**Data in this exercise:**

···

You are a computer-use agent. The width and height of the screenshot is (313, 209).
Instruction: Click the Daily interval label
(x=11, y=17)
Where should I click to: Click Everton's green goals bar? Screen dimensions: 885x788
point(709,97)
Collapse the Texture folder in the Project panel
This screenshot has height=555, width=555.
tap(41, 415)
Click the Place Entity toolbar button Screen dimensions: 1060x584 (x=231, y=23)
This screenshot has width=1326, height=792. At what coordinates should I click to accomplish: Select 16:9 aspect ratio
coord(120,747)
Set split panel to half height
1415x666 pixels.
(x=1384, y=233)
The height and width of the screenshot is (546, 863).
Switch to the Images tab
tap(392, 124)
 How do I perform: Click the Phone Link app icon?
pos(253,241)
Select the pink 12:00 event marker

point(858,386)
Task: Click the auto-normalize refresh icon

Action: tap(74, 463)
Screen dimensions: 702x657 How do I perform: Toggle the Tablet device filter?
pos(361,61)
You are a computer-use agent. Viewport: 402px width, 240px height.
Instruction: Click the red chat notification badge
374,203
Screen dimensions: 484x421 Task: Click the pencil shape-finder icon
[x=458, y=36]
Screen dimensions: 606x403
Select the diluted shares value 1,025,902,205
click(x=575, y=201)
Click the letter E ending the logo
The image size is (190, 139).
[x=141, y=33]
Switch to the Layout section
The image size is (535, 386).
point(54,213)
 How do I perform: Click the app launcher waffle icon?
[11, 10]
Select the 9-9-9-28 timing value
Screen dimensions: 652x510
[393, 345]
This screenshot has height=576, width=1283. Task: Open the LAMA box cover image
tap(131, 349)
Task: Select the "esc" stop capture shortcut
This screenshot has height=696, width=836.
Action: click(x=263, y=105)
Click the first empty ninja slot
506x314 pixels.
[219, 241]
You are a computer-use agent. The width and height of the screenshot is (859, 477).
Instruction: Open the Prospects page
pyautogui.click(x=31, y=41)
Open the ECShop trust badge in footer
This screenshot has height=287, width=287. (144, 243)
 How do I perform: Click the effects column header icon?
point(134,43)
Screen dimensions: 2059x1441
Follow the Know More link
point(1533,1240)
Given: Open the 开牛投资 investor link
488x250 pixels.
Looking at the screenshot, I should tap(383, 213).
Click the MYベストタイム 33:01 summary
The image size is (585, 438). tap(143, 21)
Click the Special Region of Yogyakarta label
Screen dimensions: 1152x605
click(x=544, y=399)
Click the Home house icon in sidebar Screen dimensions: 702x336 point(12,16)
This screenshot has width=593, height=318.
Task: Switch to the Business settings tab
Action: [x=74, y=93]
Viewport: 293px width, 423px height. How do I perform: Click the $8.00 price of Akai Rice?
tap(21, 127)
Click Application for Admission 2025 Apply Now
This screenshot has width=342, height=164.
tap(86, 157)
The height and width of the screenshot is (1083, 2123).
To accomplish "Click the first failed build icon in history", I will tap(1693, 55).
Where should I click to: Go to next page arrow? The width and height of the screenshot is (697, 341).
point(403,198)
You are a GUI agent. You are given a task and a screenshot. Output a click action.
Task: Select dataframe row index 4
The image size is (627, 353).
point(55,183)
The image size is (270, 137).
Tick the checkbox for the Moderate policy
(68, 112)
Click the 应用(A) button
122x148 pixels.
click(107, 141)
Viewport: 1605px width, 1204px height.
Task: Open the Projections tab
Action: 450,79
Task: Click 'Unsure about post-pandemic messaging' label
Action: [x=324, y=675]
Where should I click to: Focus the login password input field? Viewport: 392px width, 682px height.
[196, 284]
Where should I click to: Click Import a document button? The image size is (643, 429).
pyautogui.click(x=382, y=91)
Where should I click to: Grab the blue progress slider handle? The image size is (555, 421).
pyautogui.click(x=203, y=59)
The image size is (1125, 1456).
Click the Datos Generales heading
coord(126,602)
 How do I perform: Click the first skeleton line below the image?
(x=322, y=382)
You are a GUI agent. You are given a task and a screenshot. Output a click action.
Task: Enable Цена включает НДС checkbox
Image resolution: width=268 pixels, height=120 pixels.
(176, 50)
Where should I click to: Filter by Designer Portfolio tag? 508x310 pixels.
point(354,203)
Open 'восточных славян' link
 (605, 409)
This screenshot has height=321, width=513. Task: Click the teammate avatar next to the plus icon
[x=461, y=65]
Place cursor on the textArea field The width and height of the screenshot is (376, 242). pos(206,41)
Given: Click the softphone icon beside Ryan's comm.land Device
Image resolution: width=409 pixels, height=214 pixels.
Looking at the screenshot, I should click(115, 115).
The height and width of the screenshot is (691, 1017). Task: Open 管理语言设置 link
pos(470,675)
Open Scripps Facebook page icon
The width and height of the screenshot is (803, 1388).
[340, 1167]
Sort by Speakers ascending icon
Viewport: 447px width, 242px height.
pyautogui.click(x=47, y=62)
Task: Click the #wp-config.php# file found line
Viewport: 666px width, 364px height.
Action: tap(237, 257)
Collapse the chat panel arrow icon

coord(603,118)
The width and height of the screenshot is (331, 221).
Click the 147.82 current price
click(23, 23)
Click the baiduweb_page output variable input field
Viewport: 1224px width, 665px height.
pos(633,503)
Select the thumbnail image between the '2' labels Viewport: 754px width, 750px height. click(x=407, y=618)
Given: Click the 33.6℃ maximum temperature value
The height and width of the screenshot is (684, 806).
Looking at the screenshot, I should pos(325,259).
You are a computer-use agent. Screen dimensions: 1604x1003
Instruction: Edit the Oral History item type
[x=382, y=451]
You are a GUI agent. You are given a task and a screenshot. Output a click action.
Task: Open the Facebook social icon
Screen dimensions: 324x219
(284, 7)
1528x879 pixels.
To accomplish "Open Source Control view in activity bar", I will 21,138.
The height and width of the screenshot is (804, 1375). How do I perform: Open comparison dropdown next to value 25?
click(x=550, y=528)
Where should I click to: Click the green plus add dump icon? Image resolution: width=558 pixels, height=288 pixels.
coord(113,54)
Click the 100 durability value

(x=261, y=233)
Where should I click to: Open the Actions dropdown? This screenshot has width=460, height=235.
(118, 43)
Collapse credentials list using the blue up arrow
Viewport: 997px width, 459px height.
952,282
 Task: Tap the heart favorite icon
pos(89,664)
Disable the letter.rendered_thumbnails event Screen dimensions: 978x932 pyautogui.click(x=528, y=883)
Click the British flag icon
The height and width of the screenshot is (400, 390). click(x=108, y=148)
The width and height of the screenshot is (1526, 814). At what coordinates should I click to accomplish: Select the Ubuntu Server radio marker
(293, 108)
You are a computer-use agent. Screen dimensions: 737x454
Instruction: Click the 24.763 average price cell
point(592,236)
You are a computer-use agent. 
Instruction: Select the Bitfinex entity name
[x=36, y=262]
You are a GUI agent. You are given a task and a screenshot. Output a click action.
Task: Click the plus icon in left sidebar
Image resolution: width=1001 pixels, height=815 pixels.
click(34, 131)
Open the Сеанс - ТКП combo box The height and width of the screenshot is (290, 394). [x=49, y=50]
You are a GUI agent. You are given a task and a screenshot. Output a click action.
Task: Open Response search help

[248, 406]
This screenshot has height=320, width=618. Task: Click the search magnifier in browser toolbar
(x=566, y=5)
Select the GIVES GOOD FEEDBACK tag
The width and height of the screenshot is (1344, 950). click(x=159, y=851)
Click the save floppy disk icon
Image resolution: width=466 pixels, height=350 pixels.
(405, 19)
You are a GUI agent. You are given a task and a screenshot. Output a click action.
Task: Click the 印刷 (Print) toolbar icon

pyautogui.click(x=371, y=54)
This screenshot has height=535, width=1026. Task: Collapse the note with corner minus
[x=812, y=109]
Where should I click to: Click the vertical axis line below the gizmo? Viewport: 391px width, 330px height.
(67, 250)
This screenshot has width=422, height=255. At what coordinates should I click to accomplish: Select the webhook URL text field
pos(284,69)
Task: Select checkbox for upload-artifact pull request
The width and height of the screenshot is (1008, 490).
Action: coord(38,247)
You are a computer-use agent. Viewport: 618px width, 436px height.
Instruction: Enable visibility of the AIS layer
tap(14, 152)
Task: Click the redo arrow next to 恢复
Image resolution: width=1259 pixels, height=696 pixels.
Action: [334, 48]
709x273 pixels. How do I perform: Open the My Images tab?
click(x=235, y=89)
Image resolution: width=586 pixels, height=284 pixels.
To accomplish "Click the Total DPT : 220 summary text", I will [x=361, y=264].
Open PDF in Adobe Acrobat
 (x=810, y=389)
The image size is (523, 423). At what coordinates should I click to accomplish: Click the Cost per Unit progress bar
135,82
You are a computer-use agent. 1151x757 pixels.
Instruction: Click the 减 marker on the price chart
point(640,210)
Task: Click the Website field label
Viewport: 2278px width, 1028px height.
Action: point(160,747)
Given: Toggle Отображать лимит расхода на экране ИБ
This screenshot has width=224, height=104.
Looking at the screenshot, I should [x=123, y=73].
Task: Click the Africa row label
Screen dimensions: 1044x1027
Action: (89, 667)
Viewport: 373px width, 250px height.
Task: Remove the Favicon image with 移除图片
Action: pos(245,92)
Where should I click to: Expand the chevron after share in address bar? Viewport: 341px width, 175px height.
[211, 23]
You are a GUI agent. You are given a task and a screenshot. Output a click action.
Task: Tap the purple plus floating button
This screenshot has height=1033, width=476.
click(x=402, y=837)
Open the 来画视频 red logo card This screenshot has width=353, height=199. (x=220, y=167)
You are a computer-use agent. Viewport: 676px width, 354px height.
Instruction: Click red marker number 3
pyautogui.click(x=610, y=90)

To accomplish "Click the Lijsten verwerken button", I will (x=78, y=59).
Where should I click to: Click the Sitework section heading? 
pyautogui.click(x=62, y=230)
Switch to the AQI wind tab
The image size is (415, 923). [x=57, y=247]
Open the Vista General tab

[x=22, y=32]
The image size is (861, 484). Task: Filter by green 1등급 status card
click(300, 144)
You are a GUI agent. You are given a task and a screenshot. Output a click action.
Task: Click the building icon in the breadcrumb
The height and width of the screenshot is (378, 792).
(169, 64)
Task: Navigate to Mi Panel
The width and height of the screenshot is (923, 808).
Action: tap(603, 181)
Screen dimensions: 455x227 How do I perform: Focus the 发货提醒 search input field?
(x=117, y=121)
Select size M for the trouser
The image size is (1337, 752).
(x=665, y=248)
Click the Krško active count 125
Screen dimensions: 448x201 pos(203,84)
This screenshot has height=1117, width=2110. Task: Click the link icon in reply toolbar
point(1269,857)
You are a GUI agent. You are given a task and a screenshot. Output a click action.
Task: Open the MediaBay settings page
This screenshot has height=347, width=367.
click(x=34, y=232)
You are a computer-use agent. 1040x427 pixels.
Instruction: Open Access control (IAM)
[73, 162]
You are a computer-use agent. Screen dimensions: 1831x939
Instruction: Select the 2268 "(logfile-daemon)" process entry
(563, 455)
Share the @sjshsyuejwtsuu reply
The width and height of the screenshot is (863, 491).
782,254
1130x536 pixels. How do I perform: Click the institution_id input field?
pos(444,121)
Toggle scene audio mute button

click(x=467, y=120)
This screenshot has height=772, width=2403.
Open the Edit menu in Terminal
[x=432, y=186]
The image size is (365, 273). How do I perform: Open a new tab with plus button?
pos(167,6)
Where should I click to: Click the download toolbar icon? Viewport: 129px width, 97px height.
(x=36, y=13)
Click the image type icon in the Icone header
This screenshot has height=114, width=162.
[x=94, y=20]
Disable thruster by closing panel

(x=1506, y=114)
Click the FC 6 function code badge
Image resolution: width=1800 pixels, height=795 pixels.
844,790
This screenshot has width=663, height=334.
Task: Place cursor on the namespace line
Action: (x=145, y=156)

···

**What this task involves:**
Pick out every line in the material above that contains the word "Place", and copy each of those lines in full.

**The result:**
Click the Place Entity toolbar button Screen dimensions: 1060x584 (x=231, y=23)
Place cursor on the textArea field The width and height of the screenshot is (376, 242). pos(206,41)
Task: Place cursor on the namespace line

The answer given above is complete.